Series with a numerical prefix (and Great Sessions P): Public Record Office; Chancery Lane, London; Deposit; 1963.
Content and structure area
Scope and content
The main records of the court are: (1) civil side: plea rolls which is the formal record of civil actions, mainly debt, but from around 1700 only those actions which reached issue - an extremely small proportion in fact; docket rolls and books which serve as indexes to the plea rolls; prothonotary files which include draft pleadings, including those which did not reach issue, challenge pedigrees, insolvent debtors' papers and slander and libel papers where a defendant had moved for a writ a prohibition to halt the action being heard in the consistory court; feet of fines and common recoveries which are indexed in docket books of fines and recoveries and, for the Brecon circuit only, in the docket books of pleas and fines; and order books, which is a formal records of the court's orders in both civil and criminal cases; (2) Crown side: gaol files which include indictments, depositions of witnesses, recognizances, calendars of prisoners and coroner's inquests; indexes to criminal prosecutions for Flintshire (called Crown books, 1564-1666) and the Brecon circuit (called the Black Books, 1726-1830) though the order books already referred to contain formal records of orders to carry out sentences or to discharge prisoners; calendars rolls of indictments for Radnorshire, 1554-1659, Glamorgan, 1554-1603, Cardiganshire, 1541-1602, and Pembrokeshire, 1541-1622, 1674; and mainprize rolls (only six have survived) which list names of individuals bound over from one sessions until the next for an indefinite period; (3) equity side: pleadings of complainant and defendants together with interrogatories or set questions submitted to witnesses together with their replies; reports of the registrar of the court, decree books and bill books, the latter serving as indexes to the pleadings.
Appraisal, destruction and scheduling
System of arrangement
Arranged by circuit: Chester, North Wales, Brecon and Carmarthen; and then sub-divided into civil side, criminal side, equity and attorneys' papers.
Conditions of access and use area
Conditions governing access
Readers consulting modern papers in the National Library of Wales are required to abide by the conditions noted on the 'Modern papers - data protection' form issued with their Readers' Tickets.

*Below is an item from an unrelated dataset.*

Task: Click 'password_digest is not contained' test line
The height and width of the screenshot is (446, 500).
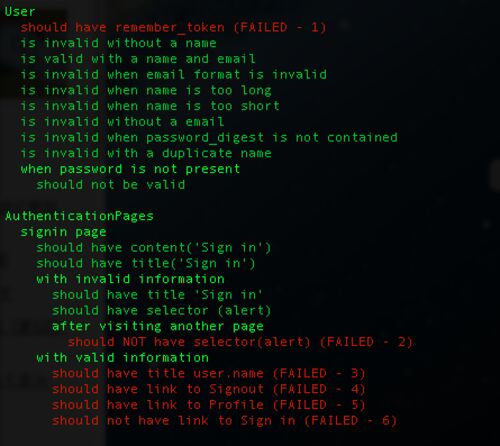Action: coord(209,138)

Conditions governing reproduction
Usual copyright laws apply.
Language of material
Script of material
Language and script notes
Physical characteristics and technical requirements
Generated finding aid
Allied materials area
Existence and location of originals
Existence and location of copies
No restrictions. Earlier Montgomeryshire gaol files are only available on microfilm.
Related units of description
Parry, Glyn, A Guide to the Records of Great Sessions in Wales (Aberystwyth, 1995); Chapman, Murray Ll., Montgomeryshire Court of Great Sessions : calendar of criminal proceedings 1541-1570 (Aberystwyth, 2004); and Criminal Proceedings in the Montgomeryshire Court of Great Sessions : transcript of Commonwealth Gaol Files 1650-1660 (Aberystwyth, 1996).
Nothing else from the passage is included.